#### WHAT THE EXERCISE ASKS
Report every line of the data that includes "will".

[Data records]
————————

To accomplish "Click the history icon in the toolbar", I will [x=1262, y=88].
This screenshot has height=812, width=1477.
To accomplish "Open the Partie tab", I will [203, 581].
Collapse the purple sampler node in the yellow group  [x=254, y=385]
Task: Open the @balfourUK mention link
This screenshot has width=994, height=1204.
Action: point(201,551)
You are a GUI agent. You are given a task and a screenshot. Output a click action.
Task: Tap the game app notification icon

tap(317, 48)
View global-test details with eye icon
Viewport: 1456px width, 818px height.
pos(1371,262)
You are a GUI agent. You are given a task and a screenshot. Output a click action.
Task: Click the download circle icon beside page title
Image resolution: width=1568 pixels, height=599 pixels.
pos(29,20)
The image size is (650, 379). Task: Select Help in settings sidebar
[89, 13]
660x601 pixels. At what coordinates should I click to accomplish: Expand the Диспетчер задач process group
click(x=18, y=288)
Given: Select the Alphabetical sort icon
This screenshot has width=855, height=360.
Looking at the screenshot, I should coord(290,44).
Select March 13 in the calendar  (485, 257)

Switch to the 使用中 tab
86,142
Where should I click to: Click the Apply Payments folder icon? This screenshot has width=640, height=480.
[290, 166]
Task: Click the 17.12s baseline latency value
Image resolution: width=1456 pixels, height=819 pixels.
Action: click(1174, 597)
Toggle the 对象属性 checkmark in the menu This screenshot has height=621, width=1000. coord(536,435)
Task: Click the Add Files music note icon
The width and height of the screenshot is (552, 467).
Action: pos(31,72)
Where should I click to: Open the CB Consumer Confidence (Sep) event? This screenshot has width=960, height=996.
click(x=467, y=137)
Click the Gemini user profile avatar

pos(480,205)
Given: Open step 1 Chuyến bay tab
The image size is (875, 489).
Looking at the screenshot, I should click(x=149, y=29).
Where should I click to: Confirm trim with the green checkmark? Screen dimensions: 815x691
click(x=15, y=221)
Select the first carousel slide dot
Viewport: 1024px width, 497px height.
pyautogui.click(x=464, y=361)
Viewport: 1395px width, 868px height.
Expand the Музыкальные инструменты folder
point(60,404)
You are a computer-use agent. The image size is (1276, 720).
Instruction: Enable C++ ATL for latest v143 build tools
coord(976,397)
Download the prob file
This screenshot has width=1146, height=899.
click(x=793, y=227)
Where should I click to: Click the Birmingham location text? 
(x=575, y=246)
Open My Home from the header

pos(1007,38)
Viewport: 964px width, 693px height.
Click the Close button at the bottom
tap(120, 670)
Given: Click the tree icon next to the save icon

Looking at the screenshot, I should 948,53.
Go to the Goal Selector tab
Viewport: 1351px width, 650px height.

————————

#### FINAL ANSWER
To accomplish "Click the history icon in the toolbar", I will [x=1262, y=88].
To accomplish "Open the Partie tab", I will [203, 581].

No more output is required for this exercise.